Your response must be an exact transcription of the lines from the one containing "1456x819 pixels. How" through the final line of the data.
____
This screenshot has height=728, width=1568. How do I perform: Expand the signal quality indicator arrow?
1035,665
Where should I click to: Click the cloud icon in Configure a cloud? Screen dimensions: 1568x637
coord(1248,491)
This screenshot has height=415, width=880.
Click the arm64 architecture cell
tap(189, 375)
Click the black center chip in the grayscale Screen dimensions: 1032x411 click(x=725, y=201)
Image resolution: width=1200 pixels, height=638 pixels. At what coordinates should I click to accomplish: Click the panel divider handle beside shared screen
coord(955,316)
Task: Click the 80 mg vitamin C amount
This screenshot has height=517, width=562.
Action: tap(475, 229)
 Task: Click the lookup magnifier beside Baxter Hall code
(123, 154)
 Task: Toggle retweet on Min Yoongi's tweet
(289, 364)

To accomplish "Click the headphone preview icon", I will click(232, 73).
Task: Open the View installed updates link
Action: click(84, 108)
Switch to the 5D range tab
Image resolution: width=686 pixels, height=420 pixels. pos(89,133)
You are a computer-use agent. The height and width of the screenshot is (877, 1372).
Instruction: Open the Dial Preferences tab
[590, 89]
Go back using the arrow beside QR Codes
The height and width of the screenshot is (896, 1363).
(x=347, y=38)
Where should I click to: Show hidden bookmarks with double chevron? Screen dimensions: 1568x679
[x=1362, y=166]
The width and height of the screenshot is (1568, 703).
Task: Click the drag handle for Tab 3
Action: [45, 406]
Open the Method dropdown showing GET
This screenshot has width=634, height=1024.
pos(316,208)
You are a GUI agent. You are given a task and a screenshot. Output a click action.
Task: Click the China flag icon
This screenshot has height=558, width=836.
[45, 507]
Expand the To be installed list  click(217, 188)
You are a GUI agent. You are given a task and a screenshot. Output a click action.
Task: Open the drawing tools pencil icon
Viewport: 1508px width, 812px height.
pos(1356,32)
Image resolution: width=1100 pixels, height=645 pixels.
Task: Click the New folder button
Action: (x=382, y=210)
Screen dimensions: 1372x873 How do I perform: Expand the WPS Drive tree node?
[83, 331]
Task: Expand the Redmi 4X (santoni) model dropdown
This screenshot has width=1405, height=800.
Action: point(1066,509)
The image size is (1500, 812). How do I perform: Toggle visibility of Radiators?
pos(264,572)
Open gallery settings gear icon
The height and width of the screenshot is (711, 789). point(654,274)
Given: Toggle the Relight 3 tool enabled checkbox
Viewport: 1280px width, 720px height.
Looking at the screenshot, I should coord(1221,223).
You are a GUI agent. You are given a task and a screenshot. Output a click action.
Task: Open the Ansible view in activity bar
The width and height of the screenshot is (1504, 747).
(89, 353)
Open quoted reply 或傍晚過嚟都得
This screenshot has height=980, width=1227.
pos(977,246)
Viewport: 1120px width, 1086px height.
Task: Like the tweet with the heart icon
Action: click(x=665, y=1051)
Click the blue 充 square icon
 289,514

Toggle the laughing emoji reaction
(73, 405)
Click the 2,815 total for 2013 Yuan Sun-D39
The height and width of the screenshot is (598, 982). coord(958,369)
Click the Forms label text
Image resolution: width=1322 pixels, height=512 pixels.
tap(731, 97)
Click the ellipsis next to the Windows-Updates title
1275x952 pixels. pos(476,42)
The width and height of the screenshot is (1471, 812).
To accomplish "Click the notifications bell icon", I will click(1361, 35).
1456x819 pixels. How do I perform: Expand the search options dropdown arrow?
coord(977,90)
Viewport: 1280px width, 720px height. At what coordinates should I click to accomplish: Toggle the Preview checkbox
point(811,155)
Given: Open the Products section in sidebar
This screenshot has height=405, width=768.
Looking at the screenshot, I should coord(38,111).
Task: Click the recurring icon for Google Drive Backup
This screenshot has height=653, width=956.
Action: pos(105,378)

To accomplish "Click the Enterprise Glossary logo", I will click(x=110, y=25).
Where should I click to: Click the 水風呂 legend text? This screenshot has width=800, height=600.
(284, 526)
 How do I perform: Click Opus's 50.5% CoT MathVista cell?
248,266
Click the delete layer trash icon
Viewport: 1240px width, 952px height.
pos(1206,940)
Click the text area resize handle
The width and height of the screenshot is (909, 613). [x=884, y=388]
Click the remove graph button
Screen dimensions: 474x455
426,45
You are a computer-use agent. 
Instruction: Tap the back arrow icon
____
__SOLUTION TO THE PROBLEM__.
1456x819 pixels. How do I perform: Expand the search options dropdown arrow?
coord(977,90)
Viewport: 1280px width, 720px height. At what coordinates should I click to accomplish: Toggle the Preview checkbox
point(811,155)
Given: Open the Products section in sidebar
This screenshot has height=405, width=768.
Looking at the screenshot, I should coord(38,111).
Task: Click the recurring icon for Google Drive Backup
This screenshot has height=653, width=956.
Action: pos(105,378)

To accomplish "Click the Enterprise Glossary logo", I will click(x=110, y=25).
Where should I click to: Click the 水風呂 legend text? This screenshot has width=800, height=600.
(284, 526)
 How do I perform: Click Opus's 50.5% CoT MathVista cell?
248,266
Click the delete layer trash icon
Viewport: 1240px width, 952px height.
pos(1206,940)
Click the text area resize handle
The width and height of the screenshot is (909, 613). [x=884, y=388]
Click the remove graph button
Screen dimensions: 474x455
426,45
You are a computer-use agent. 
Instruction: Tap the back arrow icon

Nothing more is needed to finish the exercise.